What happened with SVB demonstrated a government takeover completed with an expanded deposit guarantee, “and the public is still confused,” he said.
While the emergency takeover of First Republic Bank by the giant JPMorgan Chase & Co on Monday last week seemed likely to ease anxiety about the banks, it has been a turbulent week. Several mid-sized banks were targeted on Wall Street, in particular PacWest Bancorp, which fell 68 percent before recovering 82 percent in Friday’s session alone.
On Saturday, Berkshire Hathaway reported a US$35.5 billion profit for the first quarter alone, largely due to strong financial markets.
In the first three months of the year, the group sold US$13.2 billion worth of equities from its investment portfolio, while only buying US$2.8 billion, drastically reducing its exposure to stocks.

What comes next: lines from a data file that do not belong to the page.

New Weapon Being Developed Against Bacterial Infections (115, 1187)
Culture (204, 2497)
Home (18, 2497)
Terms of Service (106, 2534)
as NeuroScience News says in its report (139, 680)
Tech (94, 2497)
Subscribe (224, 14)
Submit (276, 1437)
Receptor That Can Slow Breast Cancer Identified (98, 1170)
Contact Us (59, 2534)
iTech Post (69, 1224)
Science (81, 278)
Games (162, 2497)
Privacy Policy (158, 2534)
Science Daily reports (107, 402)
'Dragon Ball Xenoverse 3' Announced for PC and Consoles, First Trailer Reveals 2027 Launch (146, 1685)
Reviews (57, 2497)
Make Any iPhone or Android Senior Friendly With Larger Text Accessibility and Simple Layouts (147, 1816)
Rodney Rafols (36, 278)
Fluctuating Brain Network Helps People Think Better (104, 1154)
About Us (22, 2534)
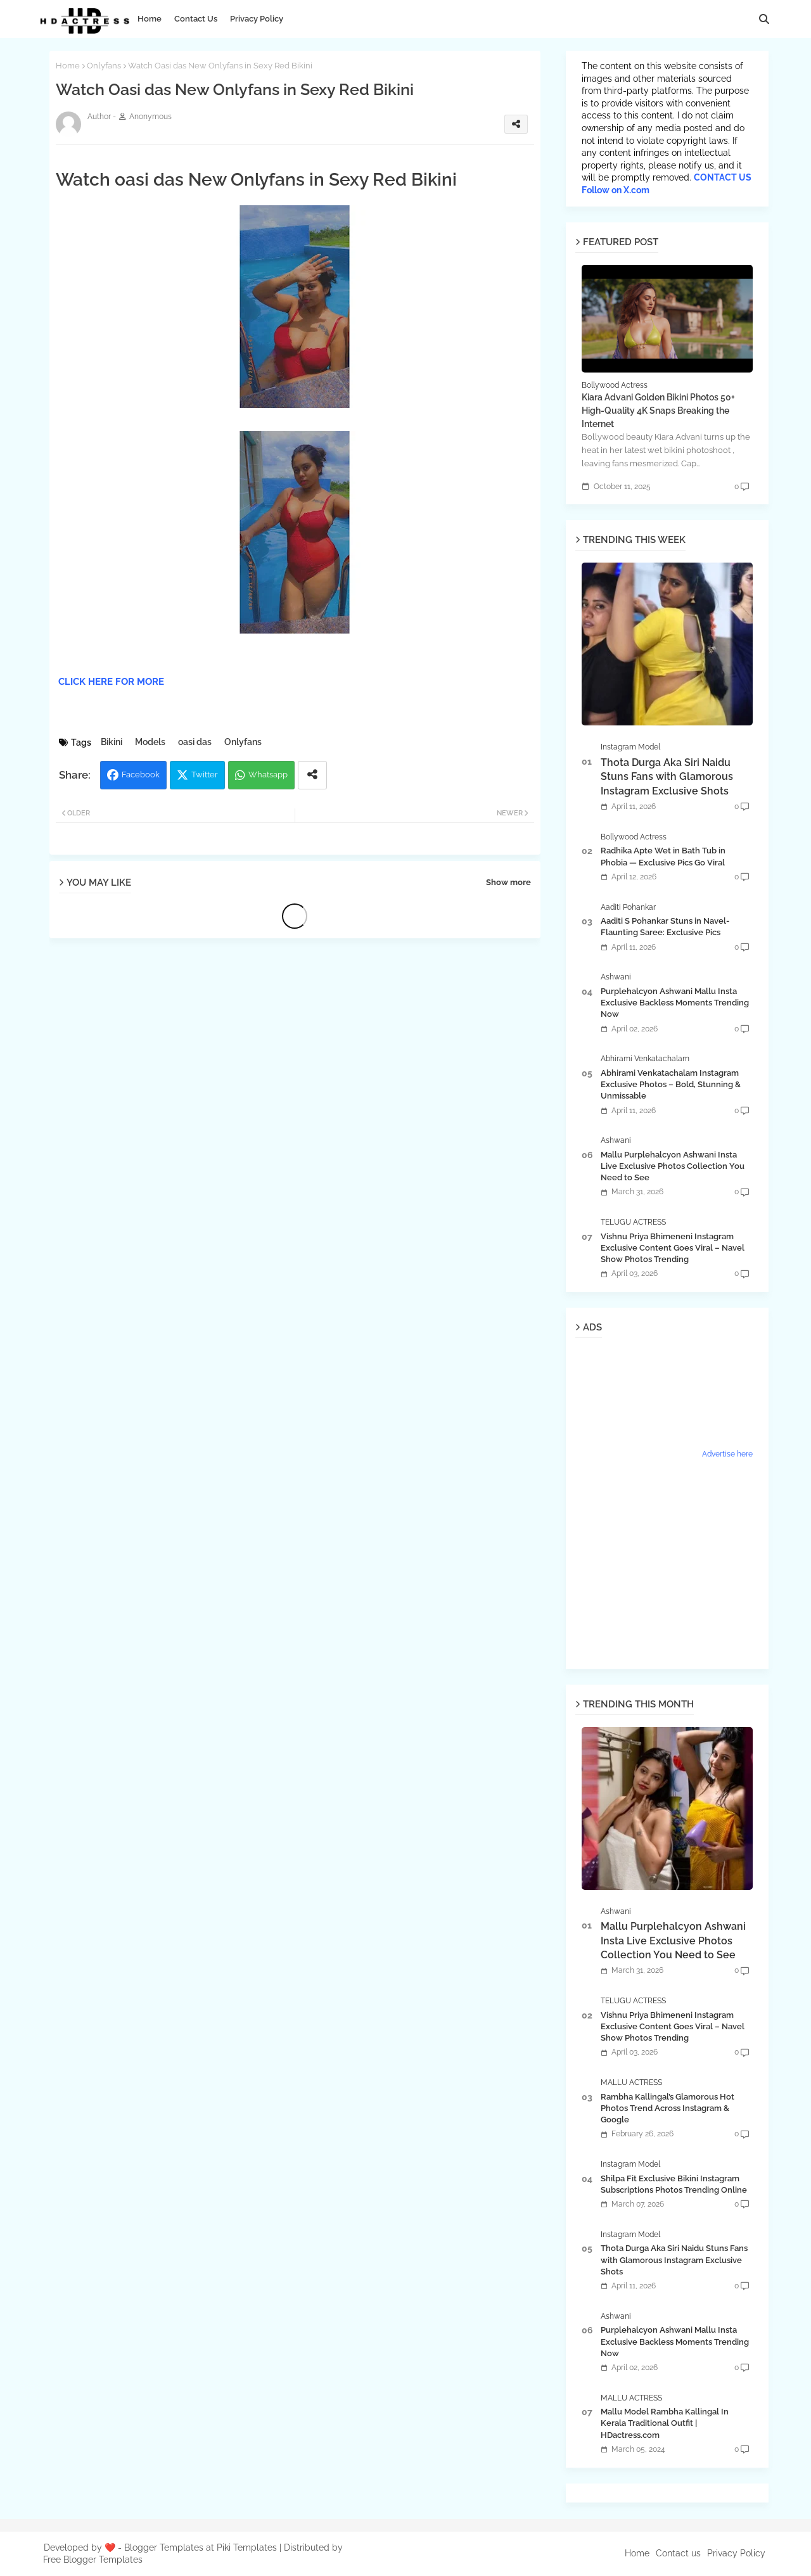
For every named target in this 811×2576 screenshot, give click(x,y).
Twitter (204, 774)
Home (149, 18)
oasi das (195, 742)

Buffett reaffirmed that his successor, Greg Abel, was “100 percent comfortable” with the decision and even indicated a largely business-as-usual transition, for whenever that could be.
“Greg understands capital allocation as well as I do. That’s lucky for us,” Buffett said at the meeting. “He will make those decisions, I think, very much in the same framework as I would make them. We have laid out that framework now for 30 years.”
Abel, 60, who joined Buffett and his long-term business partner Charlie Munger on stage for the morning, has built Berkshire’s energy business into one of the largest in the US. He was named as heir apparent in 2021.